#### Records:

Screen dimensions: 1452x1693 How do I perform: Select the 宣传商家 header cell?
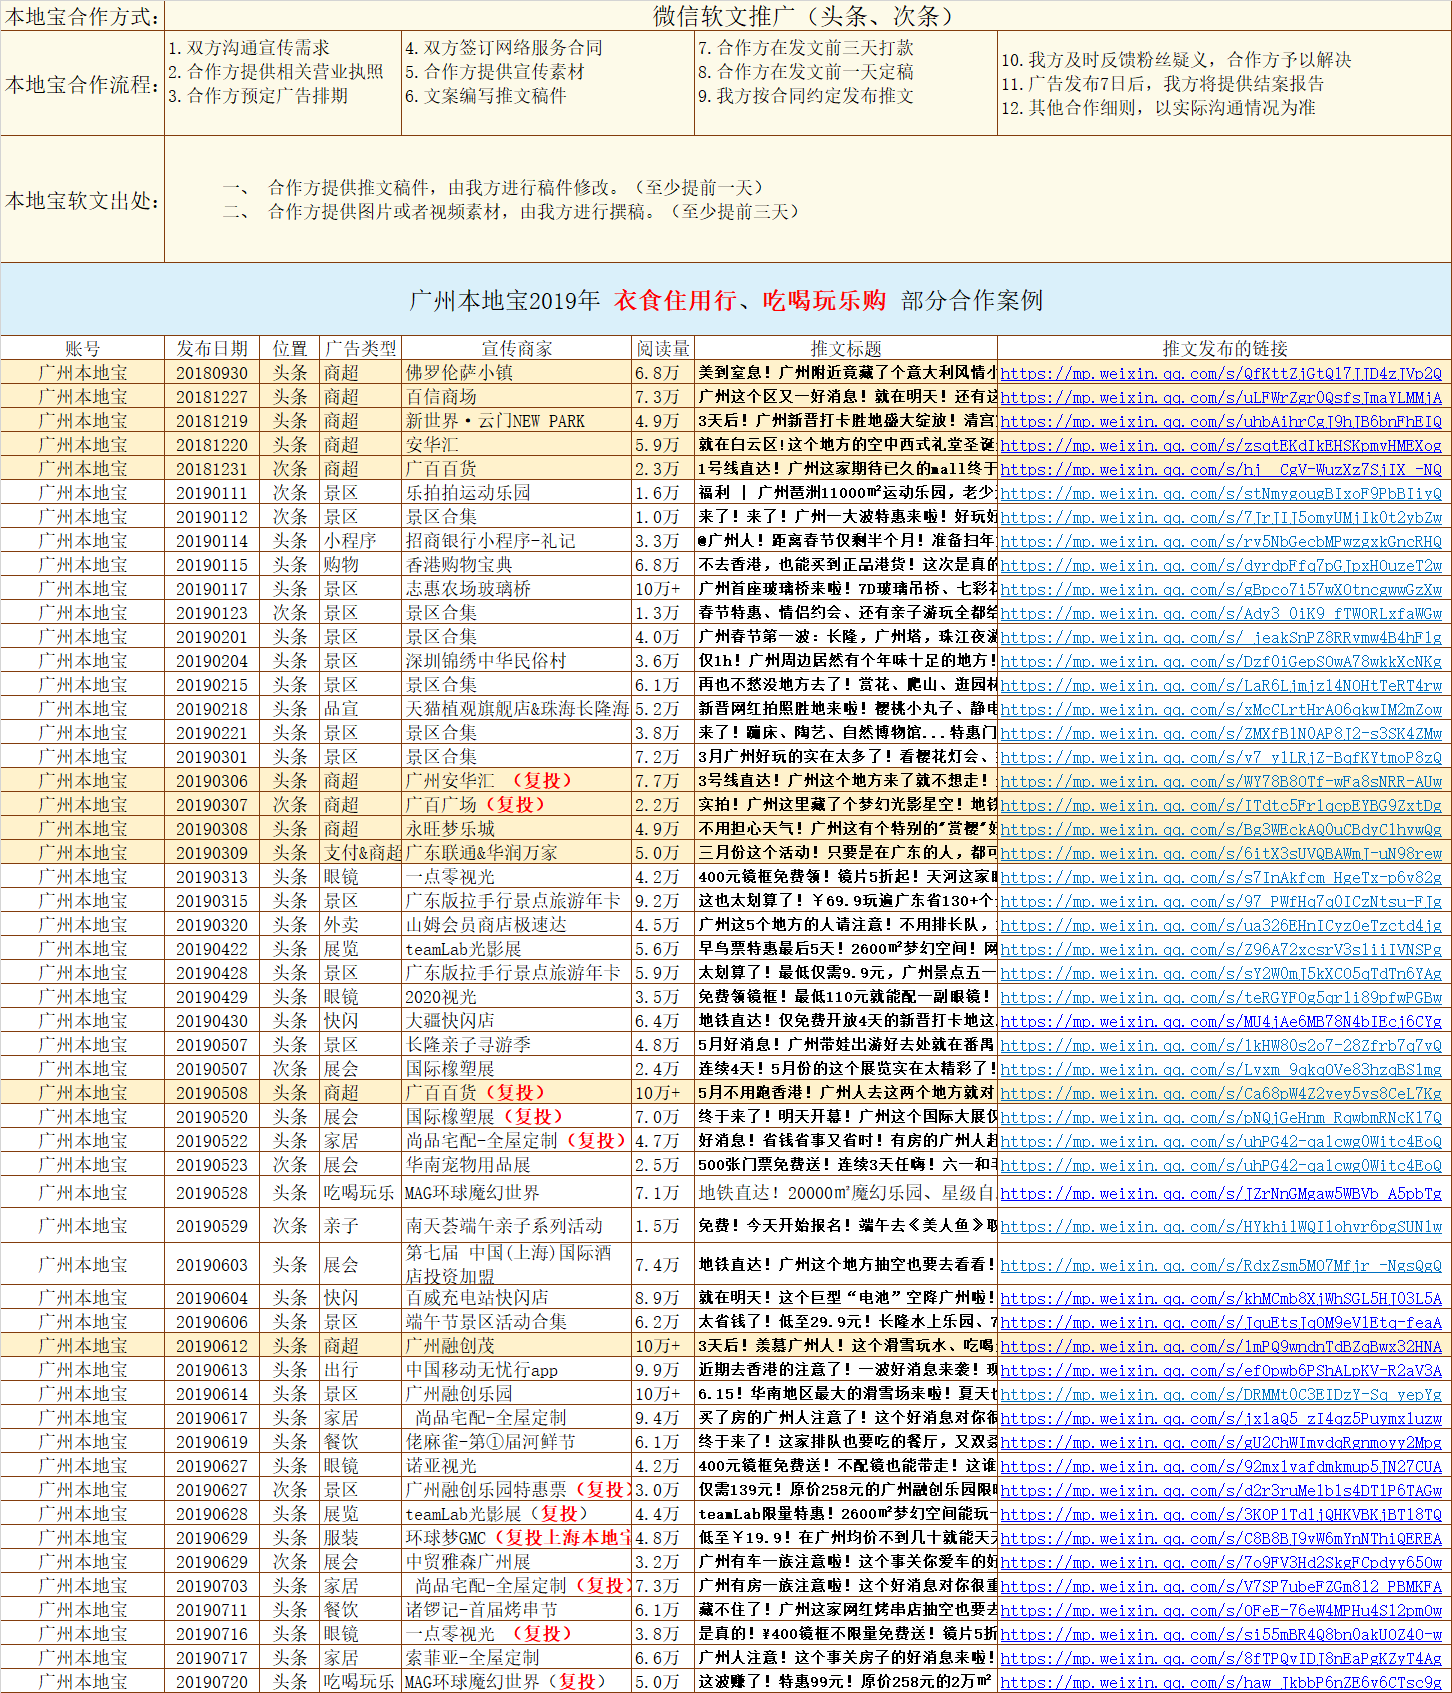point(516,348)
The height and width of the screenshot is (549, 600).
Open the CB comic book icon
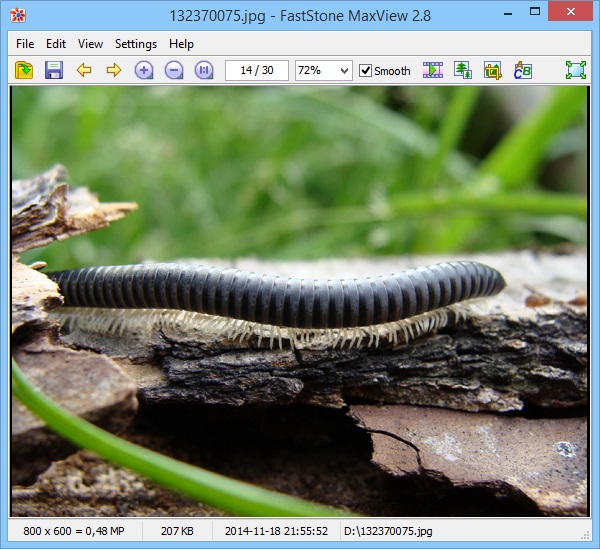pos(522,70)
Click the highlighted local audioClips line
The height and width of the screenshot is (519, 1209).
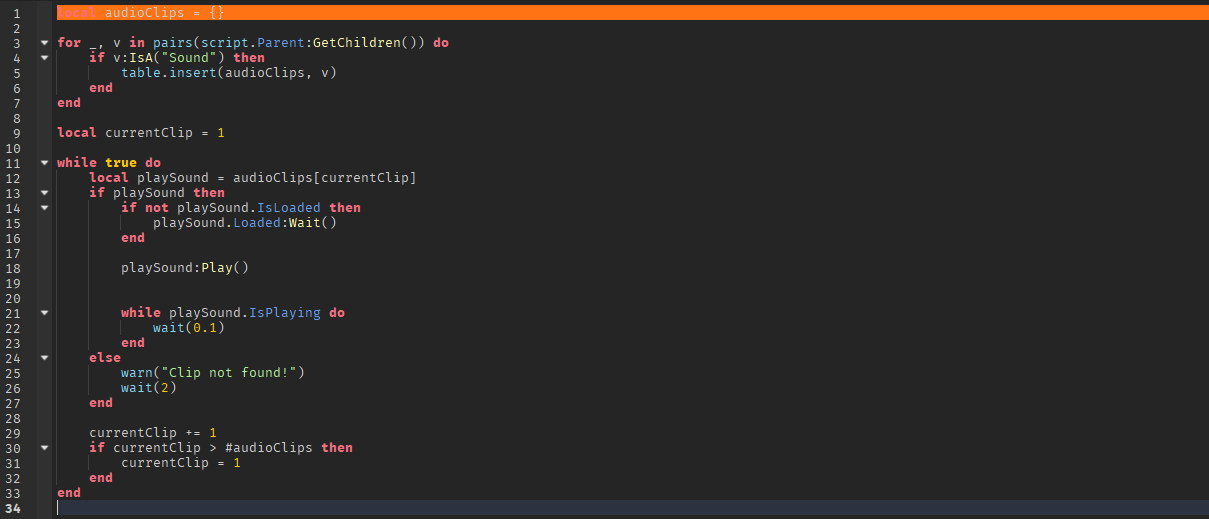click(x=148, y=13)
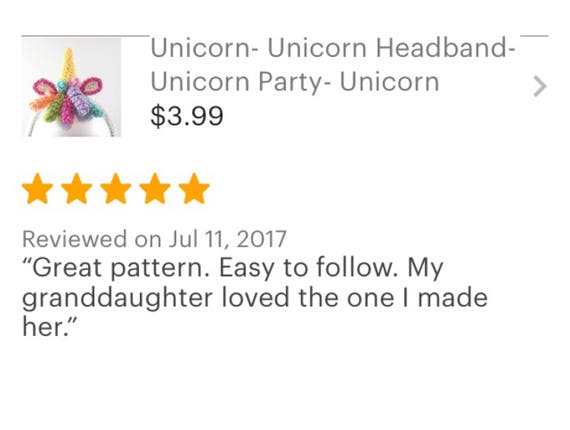Click the word 'granddaughter' in the review

click(117, 299)
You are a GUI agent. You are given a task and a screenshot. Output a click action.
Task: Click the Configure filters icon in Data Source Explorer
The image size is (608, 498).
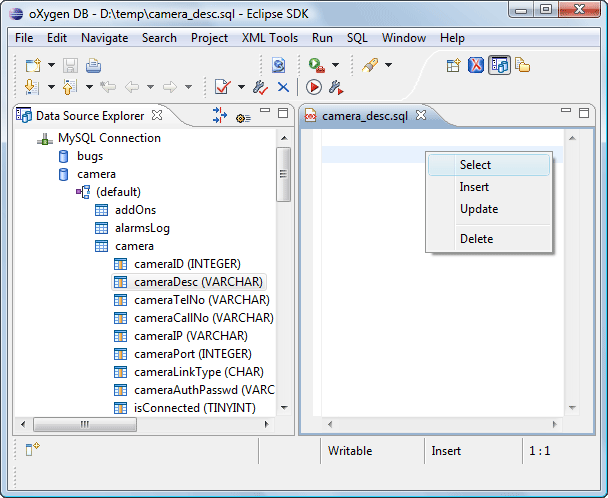(243, 116)
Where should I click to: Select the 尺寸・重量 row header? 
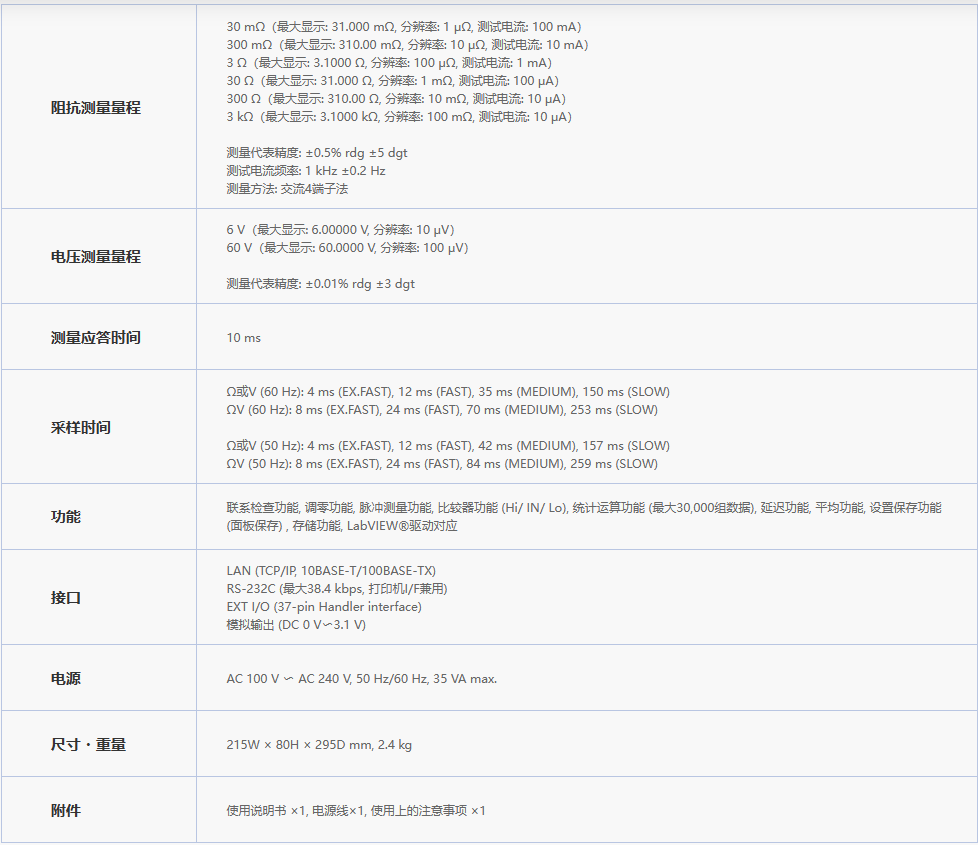[88, 745]
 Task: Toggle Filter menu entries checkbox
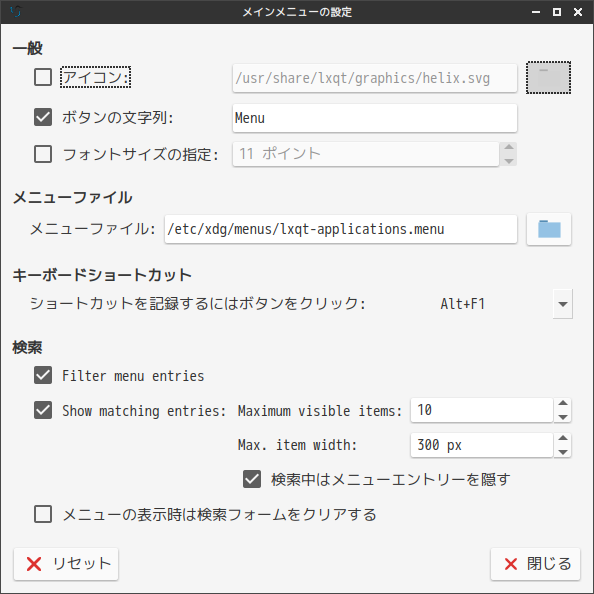[x=43, y=375]
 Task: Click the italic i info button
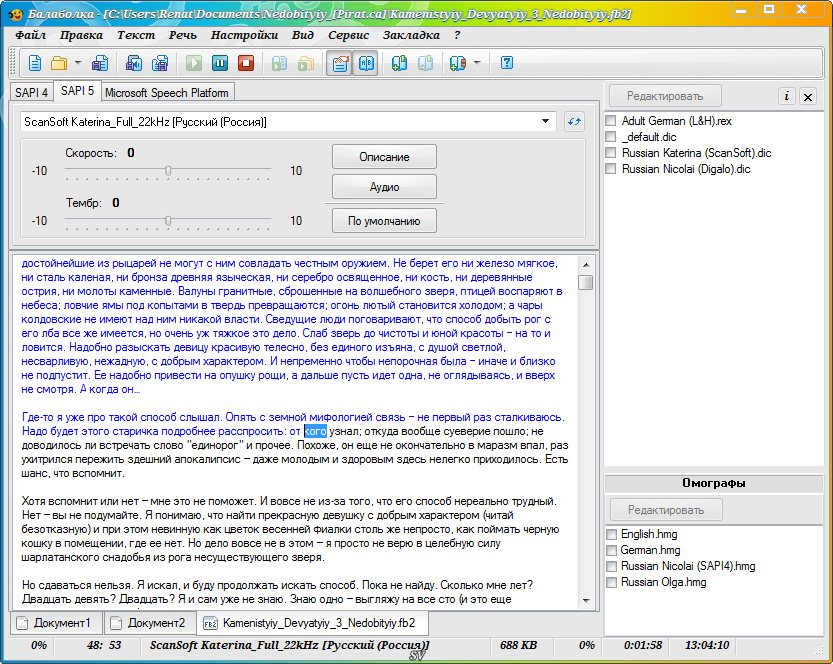coord(787,96)
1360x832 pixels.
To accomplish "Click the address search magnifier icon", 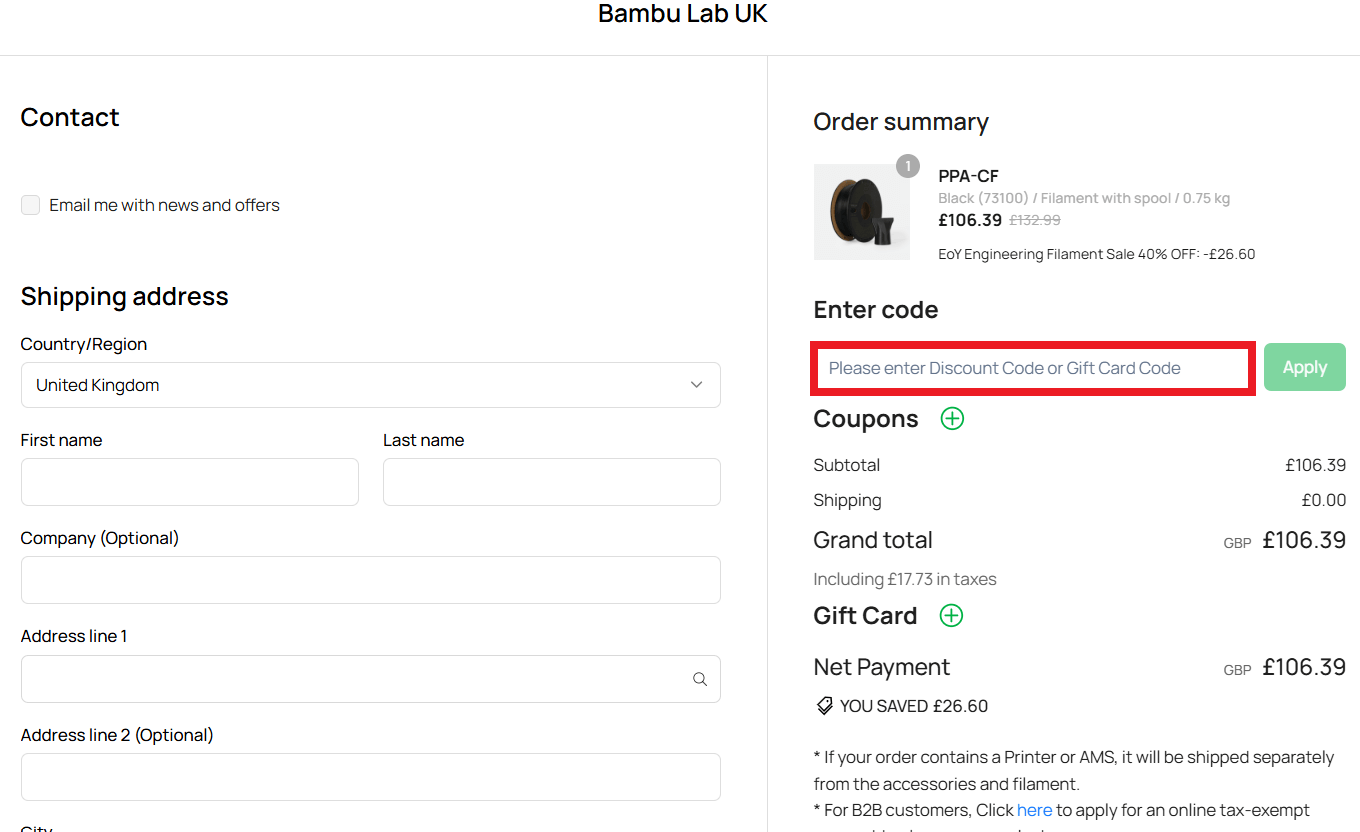I will click(699, 679).
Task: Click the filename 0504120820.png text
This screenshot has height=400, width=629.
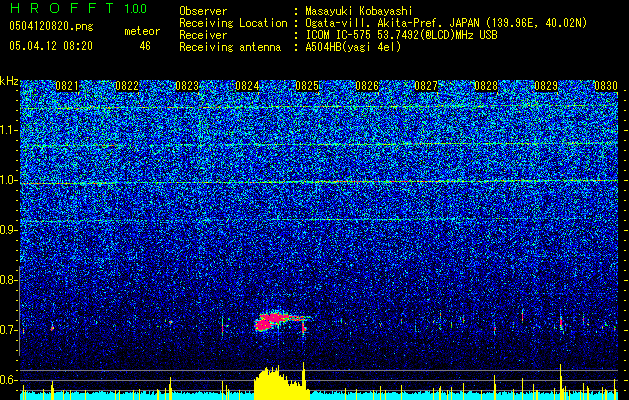Action: (51, 26)
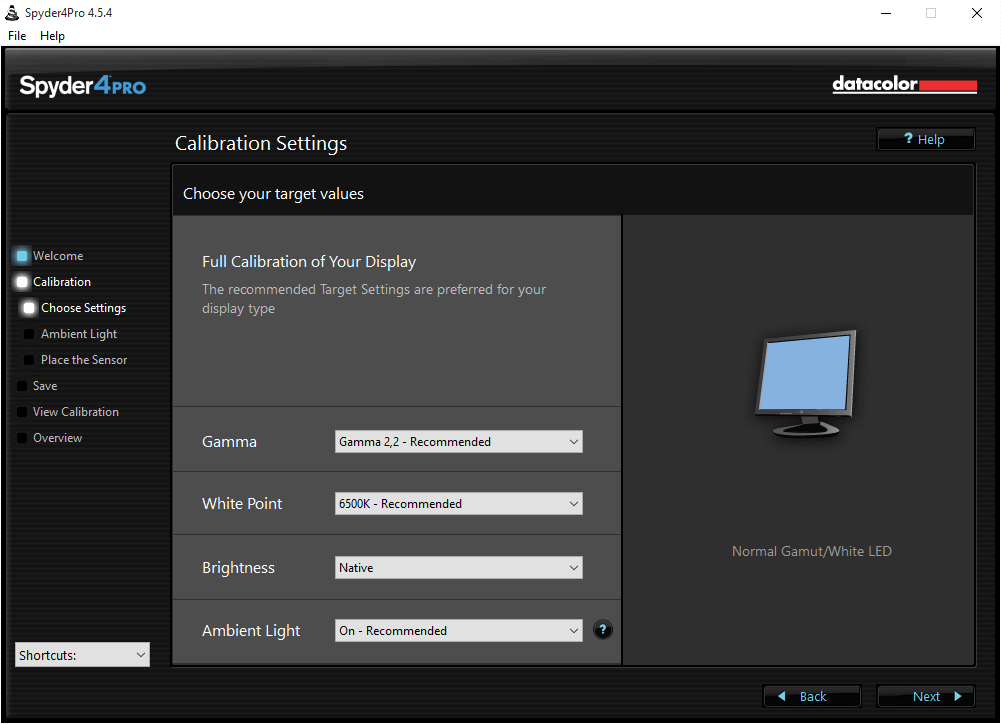
Task: Expand the White Point dropdown
Action: 458,504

#### Task requirements:
Copy exactly the lines from the line that has "Task: Click the filename 0504120820.png text" through the last line of the entries above, inclusive, and no others. Pictures do not go in the copy.

#### Your solution:
Task: Click the filename 0504120820.png text
This screenshot has height=400, width=629.
Action: (51, 26)
Task: Expand the White Point dropdown
Action: 458,504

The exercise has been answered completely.